* Exercise: Once the line with "The image size is (1400, 743)." is found in the entries below, repeat it and each following line exactly, up to and including the line with "Viewport: 983px width, 407px height.". Add no other lines.

#### Excerpted records

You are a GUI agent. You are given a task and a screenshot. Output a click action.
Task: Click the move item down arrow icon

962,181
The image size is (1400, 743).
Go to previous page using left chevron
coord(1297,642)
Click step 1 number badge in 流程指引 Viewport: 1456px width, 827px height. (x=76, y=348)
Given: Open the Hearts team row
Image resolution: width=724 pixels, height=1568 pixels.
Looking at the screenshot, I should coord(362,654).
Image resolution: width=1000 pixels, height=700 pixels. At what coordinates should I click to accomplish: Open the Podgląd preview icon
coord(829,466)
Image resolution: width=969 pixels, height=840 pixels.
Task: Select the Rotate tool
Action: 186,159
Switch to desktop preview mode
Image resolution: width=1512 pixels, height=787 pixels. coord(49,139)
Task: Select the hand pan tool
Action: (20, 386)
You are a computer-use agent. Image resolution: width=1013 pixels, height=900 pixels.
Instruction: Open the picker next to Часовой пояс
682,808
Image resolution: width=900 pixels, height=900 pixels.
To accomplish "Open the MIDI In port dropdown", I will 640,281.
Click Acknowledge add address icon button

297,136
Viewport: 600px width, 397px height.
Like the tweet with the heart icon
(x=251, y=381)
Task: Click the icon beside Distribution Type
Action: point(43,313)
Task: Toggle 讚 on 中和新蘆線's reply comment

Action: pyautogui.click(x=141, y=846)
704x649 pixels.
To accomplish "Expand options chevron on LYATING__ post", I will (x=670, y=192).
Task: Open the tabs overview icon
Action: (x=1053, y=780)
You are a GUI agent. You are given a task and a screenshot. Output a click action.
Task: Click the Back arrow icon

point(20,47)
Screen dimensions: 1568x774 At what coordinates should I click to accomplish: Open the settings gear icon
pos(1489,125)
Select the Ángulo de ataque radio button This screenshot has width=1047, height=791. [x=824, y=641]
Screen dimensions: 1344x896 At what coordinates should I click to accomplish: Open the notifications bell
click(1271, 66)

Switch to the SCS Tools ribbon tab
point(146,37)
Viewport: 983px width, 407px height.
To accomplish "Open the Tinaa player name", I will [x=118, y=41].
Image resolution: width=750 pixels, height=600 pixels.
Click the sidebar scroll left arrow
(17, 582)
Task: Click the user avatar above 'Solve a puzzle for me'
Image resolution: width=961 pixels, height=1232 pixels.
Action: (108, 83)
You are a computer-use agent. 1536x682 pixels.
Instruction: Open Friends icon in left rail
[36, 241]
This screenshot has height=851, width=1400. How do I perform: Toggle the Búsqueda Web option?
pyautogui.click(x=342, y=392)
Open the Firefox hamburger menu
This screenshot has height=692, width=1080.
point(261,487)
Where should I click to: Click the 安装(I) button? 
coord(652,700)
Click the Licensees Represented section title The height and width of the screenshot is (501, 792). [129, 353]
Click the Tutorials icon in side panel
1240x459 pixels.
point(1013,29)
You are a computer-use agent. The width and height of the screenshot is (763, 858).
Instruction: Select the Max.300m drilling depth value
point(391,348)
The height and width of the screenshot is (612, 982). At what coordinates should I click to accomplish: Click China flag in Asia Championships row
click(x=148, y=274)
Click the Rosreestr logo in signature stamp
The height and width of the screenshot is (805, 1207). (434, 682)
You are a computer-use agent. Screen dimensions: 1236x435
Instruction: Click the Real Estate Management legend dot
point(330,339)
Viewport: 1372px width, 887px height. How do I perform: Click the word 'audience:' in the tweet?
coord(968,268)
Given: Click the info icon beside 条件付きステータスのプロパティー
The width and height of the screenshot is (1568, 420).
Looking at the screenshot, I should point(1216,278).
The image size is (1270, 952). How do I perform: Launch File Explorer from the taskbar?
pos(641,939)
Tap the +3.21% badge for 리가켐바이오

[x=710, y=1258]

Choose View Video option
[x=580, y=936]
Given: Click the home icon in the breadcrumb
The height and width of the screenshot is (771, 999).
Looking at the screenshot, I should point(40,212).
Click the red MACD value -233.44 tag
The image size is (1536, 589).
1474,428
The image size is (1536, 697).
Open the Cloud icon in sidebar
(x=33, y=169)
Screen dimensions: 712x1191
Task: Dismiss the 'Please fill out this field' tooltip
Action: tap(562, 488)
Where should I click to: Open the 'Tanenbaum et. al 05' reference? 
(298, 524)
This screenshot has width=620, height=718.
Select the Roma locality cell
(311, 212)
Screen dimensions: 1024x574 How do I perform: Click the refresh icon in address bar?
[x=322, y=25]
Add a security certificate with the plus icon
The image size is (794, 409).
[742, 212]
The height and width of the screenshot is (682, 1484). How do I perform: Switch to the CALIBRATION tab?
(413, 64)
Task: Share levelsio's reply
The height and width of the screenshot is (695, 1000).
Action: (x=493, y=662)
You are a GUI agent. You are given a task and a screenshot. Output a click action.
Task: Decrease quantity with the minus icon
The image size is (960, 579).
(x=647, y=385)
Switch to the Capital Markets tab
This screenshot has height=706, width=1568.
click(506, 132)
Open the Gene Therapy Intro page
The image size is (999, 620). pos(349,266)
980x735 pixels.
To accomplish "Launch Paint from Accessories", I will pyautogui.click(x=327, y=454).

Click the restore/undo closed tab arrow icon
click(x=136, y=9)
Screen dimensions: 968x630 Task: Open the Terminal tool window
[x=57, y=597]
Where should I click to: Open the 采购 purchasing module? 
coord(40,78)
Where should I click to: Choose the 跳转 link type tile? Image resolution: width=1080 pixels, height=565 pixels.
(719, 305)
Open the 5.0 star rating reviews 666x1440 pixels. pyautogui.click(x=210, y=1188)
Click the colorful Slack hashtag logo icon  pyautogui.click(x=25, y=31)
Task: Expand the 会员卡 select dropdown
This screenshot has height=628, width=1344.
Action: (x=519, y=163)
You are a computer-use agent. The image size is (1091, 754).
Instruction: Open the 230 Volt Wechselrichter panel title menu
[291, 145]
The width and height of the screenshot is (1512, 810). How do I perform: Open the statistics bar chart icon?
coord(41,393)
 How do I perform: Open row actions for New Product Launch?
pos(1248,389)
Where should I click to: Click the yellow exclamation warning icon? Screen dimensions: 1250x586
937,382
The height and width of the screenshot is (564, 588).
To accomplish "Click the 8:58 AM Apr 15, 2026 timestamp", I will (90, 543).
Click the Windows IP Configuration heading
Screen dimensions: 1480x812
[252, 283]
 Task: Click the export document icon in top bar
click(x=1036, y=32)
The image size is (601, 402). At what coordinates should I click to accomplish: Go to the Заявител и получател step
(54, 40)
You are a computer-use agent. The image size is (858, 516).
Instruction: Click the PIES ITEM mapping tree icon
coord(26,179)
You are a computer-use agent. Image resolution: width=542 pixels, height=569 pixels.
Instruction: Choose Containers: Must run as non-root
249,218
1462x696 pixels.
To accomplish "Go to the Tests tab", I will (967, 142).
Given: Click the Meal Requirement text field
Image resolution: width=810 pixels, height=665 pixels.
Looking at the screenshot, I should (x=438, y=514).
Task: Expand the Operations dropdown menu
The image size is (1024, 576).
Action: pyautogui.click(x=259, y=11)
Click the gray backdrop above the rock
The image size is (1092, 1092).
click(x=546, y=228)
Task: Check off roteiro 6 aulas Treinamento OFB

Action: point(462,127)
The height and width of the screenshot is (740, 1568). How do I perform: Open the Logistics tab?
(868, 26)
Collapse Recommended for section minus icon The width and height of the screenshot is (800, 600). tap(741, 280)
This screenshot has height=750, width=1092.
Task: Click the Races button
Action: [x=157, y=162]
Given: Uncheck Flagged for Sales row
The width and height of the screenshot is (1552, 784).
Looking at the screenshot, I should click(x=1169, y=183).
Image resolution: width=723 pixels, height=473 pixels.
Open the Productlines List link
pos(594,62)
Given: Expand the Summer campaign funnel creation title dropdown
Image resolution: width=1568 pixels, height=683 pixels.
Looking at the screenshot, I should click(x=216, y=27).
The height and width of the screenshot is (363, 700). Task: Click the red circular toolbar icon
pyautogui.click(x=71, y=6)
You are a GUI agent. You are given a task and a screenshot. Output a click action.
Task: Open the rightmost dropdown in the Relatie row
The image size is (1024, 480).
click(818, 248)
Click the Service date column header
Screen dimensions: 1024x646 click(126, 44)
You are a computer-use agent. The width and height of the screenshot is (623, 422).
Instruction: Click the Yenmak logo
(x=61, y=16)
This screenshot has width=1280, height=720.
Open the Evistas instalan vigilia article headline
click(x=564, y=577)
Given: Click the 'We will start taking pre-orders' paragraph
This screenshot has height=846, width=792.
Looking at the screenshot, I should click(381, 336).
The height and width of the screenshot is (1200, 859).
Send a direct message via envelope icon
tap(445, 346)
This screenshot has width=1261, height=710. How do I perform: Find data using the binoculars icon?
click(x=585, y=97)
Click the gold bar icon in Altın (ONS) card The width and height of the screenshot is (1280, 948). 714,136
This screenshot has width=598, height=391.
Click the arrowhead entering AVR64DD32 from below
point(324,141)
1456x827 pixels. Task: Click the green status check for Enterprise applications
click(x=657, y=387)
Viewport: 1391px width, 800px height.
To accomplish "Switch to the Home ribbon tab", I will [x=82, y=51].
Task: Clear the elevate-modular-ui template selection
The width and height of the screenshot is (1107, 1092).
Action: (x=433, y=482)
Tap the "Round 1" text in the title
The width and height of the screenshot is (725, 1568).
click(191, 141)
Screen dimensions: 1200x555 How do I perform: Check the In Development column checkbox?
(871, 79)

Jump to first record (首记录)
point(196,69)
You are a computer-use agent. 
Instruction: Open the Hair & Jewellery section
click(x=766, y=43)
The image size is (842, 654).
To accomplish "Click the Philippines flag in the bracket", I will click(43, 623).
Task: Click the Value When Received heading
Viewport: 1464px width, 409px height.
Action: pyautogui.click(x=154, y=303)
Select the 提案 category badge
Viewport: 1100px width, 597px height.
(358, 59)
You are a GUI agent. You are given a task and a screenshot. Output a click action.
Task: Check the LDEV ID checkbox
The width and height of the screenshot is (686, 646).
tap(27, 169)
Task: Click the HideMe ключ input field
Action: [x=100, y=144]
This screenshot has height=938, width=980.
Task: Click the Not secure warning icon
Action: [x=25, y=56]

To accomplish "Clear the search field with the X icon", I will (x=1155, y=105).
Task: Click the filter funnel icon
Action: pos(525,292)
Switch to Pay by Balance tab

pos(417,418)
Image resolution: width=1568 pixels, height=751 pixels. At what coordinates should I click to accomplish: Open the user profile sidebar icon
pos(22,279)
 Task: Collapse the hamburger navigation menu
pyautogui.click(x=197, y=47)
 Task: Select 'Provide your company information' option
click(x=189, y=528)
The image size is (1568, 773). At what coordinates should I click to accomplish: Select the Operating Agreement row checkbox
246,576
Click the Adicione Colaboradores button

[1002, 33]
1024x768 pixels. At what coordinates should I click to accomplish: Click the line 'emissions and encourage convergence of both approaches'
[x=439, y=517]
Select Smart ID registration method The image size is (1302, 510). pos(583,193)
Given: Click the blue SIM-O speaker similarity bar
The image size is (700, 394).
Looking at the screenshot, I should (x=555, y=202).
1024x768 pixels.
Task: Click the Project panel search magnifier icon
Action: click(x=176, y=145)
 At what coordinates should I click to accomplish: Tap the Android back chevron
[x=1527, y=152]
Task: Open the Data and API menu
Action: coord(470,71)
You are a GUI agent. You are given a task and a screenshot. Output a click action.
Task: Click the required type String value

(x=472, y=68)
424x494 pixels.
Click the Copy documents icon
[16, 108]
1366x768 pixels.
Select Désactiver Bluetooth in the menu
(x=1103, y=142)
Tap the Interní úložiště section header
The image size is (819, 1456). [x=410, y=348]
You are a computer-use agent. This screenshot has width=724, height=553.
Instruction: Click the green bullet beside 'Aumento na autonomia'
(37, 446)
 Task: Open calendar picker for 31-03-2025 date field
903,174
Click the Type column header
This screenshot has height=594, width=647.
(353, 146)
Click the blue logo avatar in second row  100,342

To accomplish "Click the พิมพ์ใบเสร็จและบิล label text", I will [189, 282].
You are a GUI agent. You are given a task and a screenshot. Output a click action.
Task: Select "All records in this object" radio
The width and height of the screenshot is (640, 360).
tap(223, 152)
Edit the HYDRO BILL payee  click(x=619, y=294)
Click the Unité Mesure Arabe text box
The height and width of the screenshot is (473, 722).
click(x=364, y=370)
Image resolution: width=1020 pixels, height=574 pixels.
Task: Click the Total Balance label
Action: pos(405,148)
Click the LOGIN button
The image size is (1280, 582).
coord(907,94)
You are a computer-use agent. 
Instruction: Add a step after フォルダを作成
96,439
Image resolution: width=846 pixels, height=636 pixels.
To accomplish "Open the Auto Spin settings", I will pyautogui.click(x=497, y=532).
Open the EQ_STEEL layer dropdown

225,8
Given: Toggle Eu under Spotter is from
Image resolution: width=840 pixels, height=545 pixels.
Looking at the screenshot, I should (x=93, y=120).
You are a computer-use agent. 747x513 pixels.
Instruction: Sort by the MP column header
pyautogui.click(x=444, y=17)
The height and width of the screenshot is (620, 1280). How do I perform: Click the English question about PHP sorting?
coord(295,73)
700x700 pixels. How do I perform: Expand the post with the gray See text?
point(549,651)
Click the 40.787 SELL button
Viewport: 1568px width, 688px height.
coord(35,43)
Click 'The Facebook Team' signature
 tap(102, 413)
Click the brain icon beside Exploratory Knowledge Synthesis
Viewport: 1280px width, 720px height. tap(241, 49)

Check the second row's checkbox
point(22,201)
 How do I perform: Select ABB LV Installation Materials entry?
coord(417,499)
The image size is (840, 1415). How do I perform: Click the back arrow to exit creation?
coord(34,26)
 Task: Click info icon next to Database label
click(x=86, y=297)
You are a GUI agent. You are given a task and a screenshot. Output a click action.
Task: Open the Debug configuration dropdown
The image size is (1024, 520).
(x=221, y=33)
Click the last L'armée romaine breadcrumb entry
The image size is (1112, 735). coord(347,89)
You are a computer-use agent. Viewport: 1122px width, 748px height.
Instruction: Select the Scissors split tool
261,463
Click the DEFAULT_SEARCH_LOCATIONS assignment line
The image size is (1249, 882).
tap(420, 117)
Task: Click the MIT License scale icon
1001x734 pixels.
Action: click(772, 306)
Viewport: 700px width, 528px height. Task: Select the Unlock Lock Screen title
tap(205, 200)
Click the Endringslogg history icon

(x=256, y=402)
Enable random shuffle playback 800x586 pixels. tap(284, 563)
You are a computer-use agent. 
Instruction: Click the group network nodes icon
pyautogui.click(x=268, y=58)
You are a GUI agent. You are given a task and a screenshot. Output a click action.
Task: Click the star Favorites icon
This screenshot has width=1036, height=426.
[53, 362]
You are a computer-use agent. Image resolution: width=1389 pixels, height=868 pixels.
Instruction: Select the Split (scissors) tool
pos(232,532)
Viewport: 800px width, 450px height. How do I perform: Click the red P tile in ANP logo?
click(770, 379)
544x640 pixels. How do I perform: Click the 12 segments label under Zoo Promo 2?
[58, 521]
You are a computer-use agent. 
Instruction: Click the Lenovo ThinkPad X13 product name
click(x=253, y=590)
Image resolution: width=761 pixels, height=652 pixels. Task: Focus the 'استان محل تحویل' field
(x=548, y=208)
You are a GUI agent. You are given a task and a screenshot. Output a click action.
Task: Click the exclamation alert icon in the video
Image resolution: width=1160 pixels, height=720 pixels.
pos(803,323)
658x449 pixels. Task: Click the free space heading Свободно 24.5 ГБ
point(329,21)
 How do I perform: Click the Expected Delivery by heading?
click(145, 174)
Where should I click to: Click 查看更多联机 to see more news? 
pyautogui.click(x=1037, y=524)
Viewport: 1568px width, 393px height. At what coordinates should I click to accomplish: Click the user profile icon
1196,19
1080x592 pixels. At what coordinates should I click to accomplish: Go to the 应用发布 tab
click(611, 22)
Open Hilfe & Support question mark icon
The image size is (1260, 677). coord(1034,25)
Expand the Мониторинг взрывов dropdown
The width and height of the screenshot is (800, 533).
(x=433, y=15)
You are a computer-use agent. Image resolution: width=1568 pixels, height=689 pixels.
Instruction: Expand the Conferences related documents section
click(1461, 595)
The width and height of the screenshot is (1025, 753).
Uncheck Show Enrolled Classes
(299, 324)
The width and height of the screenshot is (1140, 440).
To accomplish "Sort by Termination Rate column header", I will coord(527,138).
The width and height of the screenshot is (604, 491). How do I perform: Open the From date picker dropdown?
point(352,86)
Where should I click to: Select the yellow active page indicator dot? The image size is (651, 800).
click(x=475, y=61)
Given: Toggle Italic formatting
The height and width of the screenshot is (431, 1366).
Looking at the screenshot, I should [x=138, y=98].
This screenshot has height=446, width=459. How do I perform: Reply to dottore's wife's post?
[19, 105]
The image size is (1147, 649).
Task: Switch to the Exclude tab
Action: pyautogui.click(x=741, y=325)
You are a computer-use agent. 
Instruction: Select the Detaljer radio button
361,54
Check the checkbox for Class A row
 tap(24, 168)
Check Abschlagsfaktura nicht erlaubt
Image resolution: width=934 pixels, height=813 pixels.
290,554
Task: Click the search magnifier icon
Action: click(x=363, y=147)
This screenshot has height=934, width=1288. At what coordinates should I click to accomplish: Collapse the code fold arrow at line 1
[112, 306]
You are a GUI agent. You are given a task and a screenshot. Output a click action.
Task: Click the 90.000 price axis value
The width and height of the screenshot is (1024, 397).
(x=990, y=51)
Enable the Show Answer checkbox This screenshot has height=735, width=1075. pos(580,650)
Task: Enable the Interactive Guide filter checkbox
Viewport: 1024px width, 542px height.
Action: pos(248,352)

########

* Task solution:
The image size is (1400, 743).
Go to previous page using left chevron
coord(1297,642)
Click step 1 number badge in 流程指引 Viewport: 1456px width, 827px height. (x=76, y=348)
Given: Open the Hearts team row
Image resolution: width=724 pixels, height=1568 pixels.
Looking at the screenshot, I should coord(362,654).
Image resolution: width=1000 pixels, height=700 pixels. At what coordinates should I click to accomplish: Open the Podgląd preview icon
coord(829,466)
Image resolution: width=969 pixels, height=840 pixels.
Task: Select the Rotate tool
Action: 186,159
Switch to desktop preview mode
Image resolution: width=1512 pixels, height=787 pixels. coord(49,139)
Task: Select the hand pan tool
Action: (20, 386)
You are a computer-use agent. Image resolution: width=1013 pixels, height=900 pixels.
Instruction: Open the picker next to Часовой пояс
682,808
Image resolution: width=900 pixels, height=900 pixels.
To accomplish "Open the MIDI In port dropdown", I will 640,281.
Click Acknowledge add address icon button

297,136
Viewport: 600px width, 397px height.
Like the tweet with the heart icon
(x=251, y=381)
Task: Click the icon beside Distribution Type
Action: point(43,313)
Task: Toggle 讚 on 中和新蘆線's reply comment

Action: pyautogui.click(x=141, y=846)
704x649 pixels.
To accomplish "Expand options chevron on LYATING__ post", I will (x=670, y=192).
Task: Open the tabs overview icon
Action: (x=1053, y=780)
You are a GUI agent. You are given a task and a screenshot. Output a click action.
Task: Click the Back arrow icon

point(20,47)
Screen dimensions: 1568x774 At what coordinates should I click to accomplish: Open the settings gear icon
pos(1489,125)
Select the Ángulo de ataque radio button This screenshot has width=1047, height=791. [x=824, y=641]
Screen dimensions: 1344x896 At what coordinates should I click to accomplish: Open the notifications bell
click(1271, 66)

Switch to the SCS Tools ribbon tab
point(146,37)
Viewport: 983px width, 407px height.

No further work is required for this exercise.